Kingsford receives grant for genetic data searching research
Millions of people use Google everyday to search and navigate through the Internet. Using smarter searching algorithms, finding a match based on a keyword or phrase has become faster and more efficient, even as the size of the Internet continues to grow. Similarly, with the growing collection of genetic data, computational biologists are striving to develop their own algorithms to overcome the challenge of efficiently using the data for advancements in biology and medicine.
In support of this research, the Gordon and Betty Moore Foundation has awarded Carl Kingsford, an associate professor at Carnegie Mellon’s Lane Center for Computational Biology, with one of its fourteen Moore Investigators in Data-Driven Discovery Awards. This five-year, $1.5 million grant will support Kingsford and his research team in their efforts to develop advanced algorithms for genetic data searching.
The past few decades have seen a burst in the available genomic data with improvements in biological techniques and increased interest in understanding biology from a genomic perspective. A large amount of this interest can be seen in the National Center for Biotechnology Information (NCBI). Kingsford explained that the Moore award was given with the mission of “finding new uses for existing large datasets to use the data in ways that those who collected the data may not have expected.”
Genomic data exists primarily as sequences of four different letters that represent the four different base pairs in a DNA or RNA nucleic acid molecule. It is now understood that the specific sequence of letters is key to biological function. These searching algorithms have to be able to take a sequence of letters of varying size, and search through a massive database for another similar sequence.
Kingsford says that many ask, “Why not just ‘Google’ it?” However, he explained that searching for a string of words is completely different from searching through biological data. First off, there are many types of data, from DNA sequences to high throughput RNA sequence data, and each must utilize different techniques to match sequences. Furthermore, exact matches are rare, so sequences are compared based on their similarity to see if they can be related to having the same function in an organism.
For biologists, this information is extremely important. For example, experiments that analyze a biological function or a disease may identify that a sequence of DNA is highly expressed. In order to identify the function of this sequence and the biological role it plays, biologists need the ability to compare the sequence to those with known functions in the database.

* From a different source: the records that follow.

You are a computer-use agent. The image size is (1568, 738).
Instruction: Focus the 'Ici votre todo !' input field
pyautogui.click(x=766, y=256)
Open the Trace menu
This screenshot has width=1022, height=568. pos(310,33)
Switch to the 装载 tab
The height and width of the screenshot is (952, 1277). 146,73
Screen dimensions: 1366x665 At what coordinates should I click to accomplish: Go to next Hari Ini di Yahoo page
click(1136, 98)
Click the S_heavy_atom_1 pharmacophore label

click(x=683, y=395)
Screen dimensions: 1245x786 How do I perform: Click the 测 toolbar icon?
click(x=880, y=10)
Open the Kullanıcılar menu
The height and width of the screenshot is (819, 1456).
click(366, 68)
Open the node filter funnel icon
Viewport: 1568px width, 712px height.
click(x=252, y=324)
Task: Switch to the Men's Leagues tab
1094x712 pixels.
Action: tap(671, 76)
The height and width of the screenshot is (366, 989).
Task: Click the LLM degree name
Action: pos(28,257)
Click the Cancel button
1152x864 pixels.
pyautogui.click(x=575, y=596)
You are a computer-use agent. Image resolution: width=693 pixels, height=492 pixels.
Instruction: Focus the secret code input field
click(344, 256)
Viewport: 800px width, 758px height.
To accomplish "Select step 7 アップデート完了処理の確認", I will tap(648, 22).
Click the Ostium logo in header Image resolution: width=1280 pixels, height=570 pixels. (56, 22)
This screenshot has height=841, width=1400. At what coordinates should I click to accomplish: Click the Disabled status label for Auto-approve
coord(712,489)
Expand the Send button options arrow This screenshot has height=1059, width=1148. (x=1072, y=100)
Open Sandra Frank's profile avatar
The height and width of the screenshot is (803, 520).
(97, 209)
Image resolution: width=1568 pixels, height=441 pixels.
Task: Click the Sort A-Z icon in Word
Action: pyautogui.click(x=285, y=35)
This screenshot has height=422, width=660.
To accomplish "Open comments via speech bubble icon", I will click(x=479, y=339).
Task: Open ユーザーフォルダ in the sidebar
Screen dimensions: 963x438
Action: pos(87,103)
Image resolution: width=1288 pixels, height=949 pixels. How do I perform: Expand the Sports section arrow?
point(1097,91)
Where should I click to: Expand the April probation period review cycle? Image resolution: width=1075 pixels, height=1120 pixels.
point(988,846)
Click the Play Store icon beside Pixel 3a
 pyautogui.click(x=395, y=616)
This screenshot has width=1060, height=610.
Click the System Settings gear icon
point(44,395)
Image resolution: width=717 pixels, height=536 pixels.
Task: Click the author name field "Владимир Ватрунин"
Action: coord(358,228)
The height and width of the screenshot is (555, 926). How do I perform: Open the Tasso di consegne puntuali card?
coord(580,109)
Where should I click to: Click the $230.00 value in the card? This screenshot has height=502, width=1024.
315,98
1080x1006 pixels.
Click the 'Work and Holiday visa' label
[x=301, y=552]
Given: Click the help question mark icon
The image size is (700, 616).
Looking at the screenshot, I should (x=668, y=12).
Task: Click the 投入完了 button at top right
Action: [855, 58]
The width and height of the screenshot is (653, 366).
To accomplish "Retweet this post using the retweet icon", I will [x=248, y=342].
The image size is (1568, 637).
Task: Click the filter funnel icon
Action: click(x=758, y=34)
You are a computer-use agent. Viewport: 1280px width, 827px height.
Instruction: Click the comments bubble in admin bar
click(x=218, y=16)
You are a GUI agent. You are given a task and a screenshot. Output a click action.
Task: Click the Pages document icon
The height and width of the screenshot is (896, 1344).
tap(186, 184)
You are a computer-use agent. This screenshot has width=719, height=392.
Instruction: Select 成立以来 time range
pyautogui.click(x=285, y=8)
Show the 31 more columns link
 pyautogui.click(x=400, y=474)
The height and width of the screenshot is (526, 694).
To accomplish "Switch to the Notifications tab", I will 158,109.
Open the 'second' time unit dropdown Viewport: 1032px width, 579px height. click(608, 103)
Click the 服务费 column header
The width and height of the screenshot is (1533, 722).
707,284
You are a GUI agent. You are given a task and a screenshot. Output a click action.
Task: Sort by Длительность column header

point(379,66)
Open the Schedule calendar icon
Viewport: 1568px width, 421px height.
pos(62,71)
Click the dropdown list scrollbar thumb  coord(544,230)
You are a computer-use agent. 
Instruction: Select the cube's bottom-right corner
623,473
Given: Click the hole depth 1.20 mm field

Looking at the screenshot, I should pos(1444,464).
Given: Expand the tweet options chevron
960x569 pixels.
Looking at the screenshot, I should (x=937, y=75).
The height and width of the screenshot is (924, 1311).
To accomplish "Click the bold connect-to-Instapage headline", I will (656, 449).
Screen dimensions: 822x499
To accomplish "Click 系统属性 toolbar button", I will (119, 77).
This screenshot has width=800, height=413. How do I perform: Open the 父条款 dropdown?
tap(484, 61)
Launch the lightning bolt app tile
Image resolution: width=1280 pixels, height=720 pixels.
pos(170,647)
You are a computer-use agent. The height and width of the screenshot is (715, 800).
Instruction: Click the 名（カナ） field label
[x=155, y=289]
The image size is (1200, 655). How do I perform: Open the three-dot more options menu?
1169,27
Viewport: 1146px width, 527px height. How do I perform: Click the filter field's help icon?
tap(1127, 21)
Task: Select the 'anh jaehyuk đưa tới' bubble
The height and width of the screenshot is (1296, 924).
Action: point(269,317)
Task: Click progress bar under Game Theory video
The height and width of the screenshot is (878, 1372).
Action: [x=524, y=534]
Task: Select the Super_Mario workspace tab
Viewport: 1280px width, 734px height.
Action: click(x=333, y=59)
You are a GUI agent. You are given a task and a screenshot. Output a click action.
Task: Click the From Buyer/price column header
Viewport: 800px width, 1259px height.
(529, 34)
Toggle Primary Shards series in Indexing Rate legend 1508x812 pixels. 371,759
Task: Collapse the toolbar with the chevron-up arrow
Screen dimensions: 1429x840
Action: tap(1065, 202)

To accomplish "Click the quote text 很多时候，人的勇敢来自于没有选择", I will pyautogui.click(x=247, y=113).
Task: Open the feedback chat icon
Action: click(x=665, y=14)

Currently, Kingsford’s group is working to develop a unique method of building a database that will make it easier to search through gene expression data. Kingsford explained that each sequence is first broken into smaller fragments of size k called k-mers. The k-mers are then stored in structures called bloom filters which are essentially subsets of all the possible k-mers. These bloom filters are then used to construct a tree where the roots extending from any point of the tree will contain all the k-mers at that point. Thus, when searching for a match, instead of searching through all the sequences and comparing similarities, this approach quickly identifies where in the database the matching sequences exist by finding the number of matching k-mers.
Kingsford explained that improvements in searching and utilizing genomic data will help reduce the number of experiments biologists will have to conduct, and help speed up the rate of discovery.
Kingsford’s open-source project, Sailfish, was recently shown to drastically improve the time it takes to analyze gene expression data. The Data-Driven Discovery Award strongly supports those who have experience and success in this field, and open source projects. Kingsford and his team will continue to utilize the funding to develop smarter techniques, in order to aid advances in biological research.